Rating:  Summary: My chocolate bible! Review: Maida Heatter has written an excellent book on chocolate desserts. I made the chocolate buttermilk cake for coworkers, and two people told me it was the best chocolate cake they had ever tasted. That's worth the cost of the book alone! I can't wait to try more of her chocolate dessert recipes.
Rating:  Summary: A Good But Not Great Chocolate Book Review: This book has a legendary reputation. It was one of the earliest (1978) bestselling cookbooks about just chocolate. Most cookbook authors and culinary professionals either have it or know about it. I find this chocolate book rather over-rated, but it is nevertheless a good resource for chocolate recipes to have on your bookshelf.
The recipes are an impressive collection from far and wide, and this is reflected in the vastly different recipe instructions.
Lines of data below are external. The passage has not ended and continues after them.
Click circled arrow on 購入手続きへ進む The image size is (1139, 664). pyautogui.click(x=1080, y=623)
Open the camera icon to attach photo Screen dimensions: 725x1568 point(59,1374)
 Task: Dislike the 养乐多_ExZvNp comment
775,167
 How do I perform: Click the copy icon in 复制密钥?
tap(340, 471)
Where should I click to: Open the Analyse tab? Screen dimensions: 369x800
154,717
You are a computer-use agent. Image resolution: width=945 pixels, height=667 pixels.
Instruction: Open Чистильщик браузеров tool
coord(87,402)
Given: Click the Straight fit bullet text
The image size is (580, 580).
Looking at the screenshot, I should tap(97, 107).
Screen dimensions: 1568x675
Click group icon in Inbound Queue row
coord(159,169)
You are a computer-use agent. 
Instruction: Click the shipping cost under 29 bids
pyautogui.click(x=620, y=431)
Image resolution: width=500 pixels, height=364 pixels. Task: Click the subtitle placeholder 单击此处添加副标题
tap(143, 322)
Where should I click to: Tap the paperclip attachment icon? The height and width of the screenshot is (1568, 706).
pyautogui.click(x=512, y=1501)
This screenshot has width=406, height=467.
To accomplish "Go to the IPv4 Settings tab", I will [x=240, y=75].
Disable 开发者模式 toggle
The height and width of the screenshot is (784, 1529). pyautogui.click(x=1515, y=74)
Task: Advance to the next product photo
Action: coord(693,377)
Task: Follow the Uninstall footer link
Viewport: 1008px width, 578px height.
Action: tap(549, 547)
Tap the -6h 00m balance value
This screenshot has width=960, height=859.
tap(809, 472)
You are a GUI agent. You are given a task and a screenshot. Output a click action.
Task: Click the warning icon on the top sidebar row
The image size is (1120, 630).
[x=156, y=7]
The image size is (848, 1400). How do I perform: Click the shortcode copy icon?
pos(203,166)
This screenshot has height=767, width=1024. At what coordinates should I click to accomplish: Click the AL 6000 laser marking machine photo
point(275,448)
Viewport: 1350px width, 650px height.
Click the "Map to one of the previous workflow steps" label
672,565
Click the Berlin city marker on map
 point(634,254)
The author seems to have left the procedures largely intact from the original source, other than to supply the details you might have trouble with. I suspect that some of the recipes did not work originally, and the author then had to "fix" them. In the end, I had no trouble with any of the recipes I tried, even the wacky ones I thought would not work (such as a cake that uses whipped cream instead of whipped egg whites). The author has a good feel for what the average home cook is capable of, and most people should not have much trouble with any of the recipes.
The tremendous variety of recipes is this book's strongest suit. It is a scrap book full of truly good recipes from many people and places, many of them professionals and/or famous cooks. It has sections on cakes, cookies, pastry, desserts, and other (confections, sauces, decorations, drinks, reprints).
The author commits the ultimate baking cookbook sin: not specifying how the flour is measured, nor supplying the equivalent weights. The author merely says "fill" a measuring cup with flour and level, but it is not clear if this is "scoop and sweep" or "spoon as sweep". I used spoon and sweep (a la Julia Child), and this seemed to give the correct results. The ingredient lists specify sifted flour, and instructions also specify sifting; it is not clear if the author wants the flour sifted twice (once for measurement and another for mixing the flour with other dry ingredients) or just the once listed in the recipe. If the sifting is during measurement, it is also not clear if this suppose to occur before or after measuring.
Besides flour measurement, it is also lax in other aspects. Varying egg sizes are treated as more or less interchangeable (they are not). Reliable and detailed instructions on how to tell when things are done baking are notably absent. There are no detailed instructions on how to do the 2 things used in virtually every recipe: creaming butter and sugar, or beating egg yolk and sugar to a ribbon stage. The temperature of eggs or butter is usually not specified. A majority of the recipes specify decoration or frosting, but the instructions for them are not supplied. There is a chatty essay about the varieties of chocolate, but the author does not give firm recommendations as to specific brands; she merely lists the commercial brands available at the time, although some recipes do list brands. There is no advice on the proper method of cutting flourless cakes that are notably sticky or moist. In the introductory chapter, there are detailed procedures for folding batters and melting chocolate, subjects that are usually absent from baking books. However, there is not a similar dissertation for whipping egg whites; the brief instructions contained within the recipes are not sufficient. On the bright side, this book has instructions for making pie dough that are complete, detailed, and reliable, quite a rarity these days.